SUPPLIED RECORDS:
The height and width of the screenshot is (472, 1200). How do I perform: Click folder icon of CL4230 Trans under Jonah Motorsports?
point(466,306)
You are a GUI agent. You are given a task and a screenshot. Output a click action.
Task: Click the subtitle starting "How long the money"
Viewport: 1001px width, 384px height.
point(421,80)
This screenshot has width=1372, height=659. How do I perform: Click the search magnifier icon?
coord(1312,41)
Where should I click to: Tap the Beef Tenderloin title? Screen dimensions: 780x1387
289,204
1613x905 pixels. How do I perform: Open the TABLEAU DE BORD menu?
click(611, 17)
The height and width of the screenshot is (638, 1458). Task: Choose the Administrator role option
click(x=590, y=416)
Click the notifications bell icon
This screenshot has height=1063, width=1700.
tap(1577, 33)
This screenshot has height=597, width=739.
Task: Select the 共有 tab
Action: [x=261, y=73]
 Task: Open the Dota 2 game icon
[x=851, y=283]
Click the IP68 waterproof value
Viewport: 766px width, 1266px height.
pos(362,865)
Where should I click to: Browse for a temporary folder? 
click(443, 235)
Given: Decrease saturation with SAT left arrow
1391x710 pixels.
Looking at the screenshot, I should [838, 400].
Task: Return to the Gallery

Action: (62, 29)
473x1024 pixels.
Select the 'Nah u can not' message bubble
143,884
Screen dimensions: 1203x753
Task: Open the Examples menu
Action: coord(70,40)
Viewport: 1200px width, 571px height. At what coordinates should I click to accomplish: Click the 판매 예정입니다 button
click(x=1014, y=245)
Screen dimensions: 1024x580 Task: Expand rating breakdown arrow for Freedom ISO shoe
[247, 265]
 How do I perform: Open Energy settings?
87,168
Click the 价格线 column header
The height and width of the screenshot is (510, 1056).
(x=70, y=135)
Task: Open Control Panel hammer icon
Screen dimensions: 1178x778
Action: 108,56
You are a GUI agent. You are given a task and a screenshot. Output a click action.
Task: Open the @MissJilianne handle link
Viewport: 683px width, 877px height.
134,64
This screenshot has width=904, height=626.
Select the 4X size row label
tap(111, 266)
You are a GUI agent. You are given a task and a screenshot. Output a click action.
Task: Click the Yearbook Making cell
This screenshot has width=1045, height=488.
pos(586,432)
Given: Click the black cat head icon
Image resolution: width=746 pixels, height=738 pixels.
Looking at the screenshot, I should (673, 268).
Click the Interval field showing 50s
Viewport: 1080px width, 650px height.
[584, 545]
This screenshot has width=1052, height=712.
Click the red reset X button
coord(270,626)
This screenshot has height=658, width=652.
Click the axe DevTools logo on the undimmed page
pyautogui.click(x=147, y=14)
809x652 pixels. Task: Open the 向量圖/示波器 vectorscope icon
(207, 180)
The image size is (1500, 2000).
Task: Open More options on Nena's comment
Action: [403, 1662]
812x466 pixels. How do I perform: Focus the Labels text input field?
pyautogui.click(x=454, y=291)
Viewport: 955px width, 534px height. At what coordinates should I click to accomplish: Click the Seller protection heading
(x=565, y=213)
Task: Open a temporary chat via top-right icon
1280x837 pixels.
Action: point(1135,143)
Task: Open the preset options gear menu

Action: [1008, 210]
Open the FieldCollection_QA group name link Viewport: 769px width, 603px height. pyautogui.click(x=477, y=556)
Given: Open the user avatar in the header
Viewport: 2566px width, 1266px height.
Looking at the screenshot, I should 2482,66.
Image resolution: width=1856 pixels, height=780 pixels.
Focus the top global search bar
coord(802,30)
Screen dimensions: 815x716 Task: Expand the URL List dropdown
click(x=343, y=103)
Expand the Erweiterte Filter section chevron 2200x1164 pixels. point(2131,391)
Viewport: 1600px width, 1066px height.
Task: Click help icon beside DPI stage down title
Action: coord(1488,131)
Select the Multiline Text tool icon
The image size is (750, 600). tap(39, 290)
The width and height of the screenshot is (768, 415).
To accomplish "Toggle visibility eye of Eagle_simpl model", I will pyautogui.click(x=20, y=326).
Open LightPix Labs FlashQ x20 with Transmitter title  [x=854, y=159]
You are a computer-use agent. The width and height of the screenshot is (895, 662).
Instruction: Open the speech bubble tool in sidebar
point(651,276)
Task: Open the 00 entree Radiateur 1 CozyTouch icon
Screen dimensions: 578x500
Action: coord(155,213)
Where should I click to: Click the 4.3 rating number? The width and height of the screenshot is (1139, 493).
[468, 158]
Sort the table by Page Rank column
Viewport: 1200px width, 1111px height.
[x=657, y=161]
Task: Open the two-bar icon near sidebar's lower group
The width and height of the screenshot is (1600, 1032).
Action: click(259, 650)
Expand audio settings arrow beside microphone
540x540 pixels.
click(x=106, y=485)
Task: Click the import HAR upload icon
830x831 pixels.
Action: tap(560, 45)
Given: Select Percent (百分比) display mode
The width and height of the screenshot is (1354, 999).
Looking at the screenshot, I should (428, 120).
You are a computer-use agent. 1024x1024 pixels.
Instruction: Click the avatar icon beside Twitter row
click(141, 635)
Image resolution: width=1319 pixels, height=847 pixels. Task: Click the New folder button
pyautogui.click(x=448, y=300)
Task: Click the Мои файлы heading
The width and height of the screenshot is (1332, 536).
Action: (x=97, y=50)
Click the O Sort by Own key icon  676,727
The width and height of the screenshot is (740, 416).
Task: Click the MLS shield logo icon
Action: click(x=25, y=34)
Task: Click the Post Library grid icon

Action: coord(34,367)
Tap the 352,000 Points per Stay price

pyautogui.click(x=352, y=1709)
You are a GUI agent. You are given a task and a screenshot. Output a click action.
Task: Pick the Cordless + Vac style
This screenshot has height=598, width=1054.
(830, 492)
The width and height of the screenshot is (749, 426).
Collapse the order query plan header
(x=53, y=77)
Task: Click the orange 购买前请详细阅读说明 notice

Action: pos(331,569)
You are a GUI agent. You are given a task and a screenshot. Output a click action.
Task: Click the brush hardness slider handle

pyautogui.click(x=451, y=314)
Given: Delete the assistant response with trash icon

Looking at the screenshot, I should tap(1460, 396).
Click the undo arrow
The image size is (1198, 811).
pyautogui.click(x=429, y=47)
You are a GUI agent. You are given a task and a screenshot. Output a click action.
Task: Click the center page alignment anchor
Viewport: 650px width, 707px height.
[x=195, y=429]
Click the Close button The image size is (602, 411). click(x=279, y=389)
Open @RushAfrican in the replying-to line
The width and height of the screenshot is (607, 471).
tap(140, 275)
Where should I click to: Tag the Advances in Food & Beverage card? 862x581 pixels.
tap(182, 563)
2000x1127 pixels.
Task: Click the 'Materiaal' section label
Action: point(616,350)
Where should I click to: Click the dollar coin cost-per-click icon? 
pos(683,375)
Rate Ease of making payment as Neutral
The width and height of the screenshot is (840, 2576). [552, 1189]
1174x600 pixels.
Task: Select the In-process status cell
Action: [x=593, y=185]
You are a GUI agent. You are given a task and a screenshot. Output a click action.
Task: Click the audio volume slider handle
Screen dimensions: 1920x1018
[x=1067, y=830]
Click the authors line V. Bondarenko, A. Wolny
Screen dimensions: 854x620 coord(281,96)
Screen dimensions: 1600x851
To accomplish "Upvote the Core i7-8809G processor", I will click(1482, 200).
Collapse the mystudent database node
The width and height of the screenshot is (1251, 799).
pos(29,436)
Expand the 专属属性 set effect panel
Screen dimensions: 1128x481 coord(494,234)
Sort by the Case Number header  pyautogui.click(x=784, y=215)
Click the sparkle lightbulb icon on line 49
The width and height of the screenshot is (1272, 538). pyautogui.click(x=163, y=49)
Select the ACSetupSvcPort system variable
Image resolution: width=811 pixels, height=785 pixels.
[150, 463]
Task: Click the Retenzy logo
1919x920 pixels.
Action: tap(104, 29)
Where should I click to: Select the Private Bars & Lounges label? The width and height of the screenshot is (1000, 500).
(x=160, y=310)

TASK DIRECTIONS: The required output is every line above from the one with "The height and width of the screenshot is (510, 1056)." down to the one with "Task: Click the Yearbook Making cell", restated word for word, ends included.

YOUR SOLUTION:
The height and width of the screenshot is (510, 1056).
(x=70, y=135)
Task: Open Control Panel hammer icon
Screen dimensions: 1178x778
Action: 108,56
You are a GUI agent. You are given a task and a screenshot. Output a click action.
Task: Open the @MissJilianne handle link
Viewport: 683px width, 877px height.
134,64
This screenshot has width=904, height=626.
Select the 4X size row label
tap(111, 266)
You are a GUI agent. You are given a task and a screenshot. Output a click action.
Task: Click the Yearbook Making cell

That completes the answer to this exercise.